Prefeitura ganha ação que garante R$ 108 milhões de economia ao ano

Prefeitura ganha ação que garante R$ 108 milhões de economia ao ano

Por Jornal Expresso 28/02/2018 - 15:40 hs

Prefeitura ganha ação que garante R$ 108 milhões de economia ao ano
"Muita alegria, orgulho de servir a cidade de Rio das Ostras e dever cumprindo são os sentimentos qu

A Procuradoria Geral do Município - PGM, venceu, ontem, no Tribunal de Justiça do Estado do Rio de Janeiro - TJ/RJ, por unanimidade, recurso interposto pela Empresa Odebrecht contra decisão judicial obtida no início de 2017 que simplesmente garantiu a viabilidade financeira do município até agora, pois reduziu de 10 milhões para 1 Milhão e Duzentos Mil o valor mensalmente pago pelo contrato PPP (Saneamento).

Relembrando, em setembro de 2016, uma Lei editada em 2015, foi declarada inconstitucional pelo TJ/RJ e, com isso, o Município mergulhou numa dívida de 130 Milhões mais as parcelas mensais de 10 Milhões, ou seja, naquele momento, o valor da dívida já superava arrecadação de royalties da cidade.

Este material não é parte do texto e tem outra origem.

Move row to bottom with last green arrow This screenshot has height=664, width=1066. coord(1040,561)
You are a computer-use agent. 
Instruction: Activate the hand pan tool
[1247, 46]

Logo após a eleição (outubro/2016), autorizado e motivado pelo candidato eleito, então Deputado Carlos Augusto, durante o período de transição, os Procuradores Luís Henrique, Leonardo, Lívia, Welington, Dílson e Anderson foram convidados pelo atual Procurador Geral do Município, Renato Vasconcellos, a participar de várias reuniões sobre o tema, dando azo, 3 meses depois (Jan/2017) a ação ajuizada pela PGM.

Reitera-se que a essência do chamado Contrato PPP não está sendo questionada, pois trata-se da maior obra de saneamento básico e urbanização do interior do Estado. 

O que a PGM cobra junto ao Poder Juduciario, na verdade, é o fiel cumprimento das cláusulas contratuais relacionadas a cobrança abusiva de juros a longo prazo e a revisão do contrato em virtude da queda brusca da receita municipal. "Muita alegria, orgulho de servir a cidade de Rio das Ostras e dever cumprindo são os sentimentos que tomam conta da Procuradoria Geral do Município nesta manhã de quarta-feira", disse o procurador Dr.Renato Vasconcellos.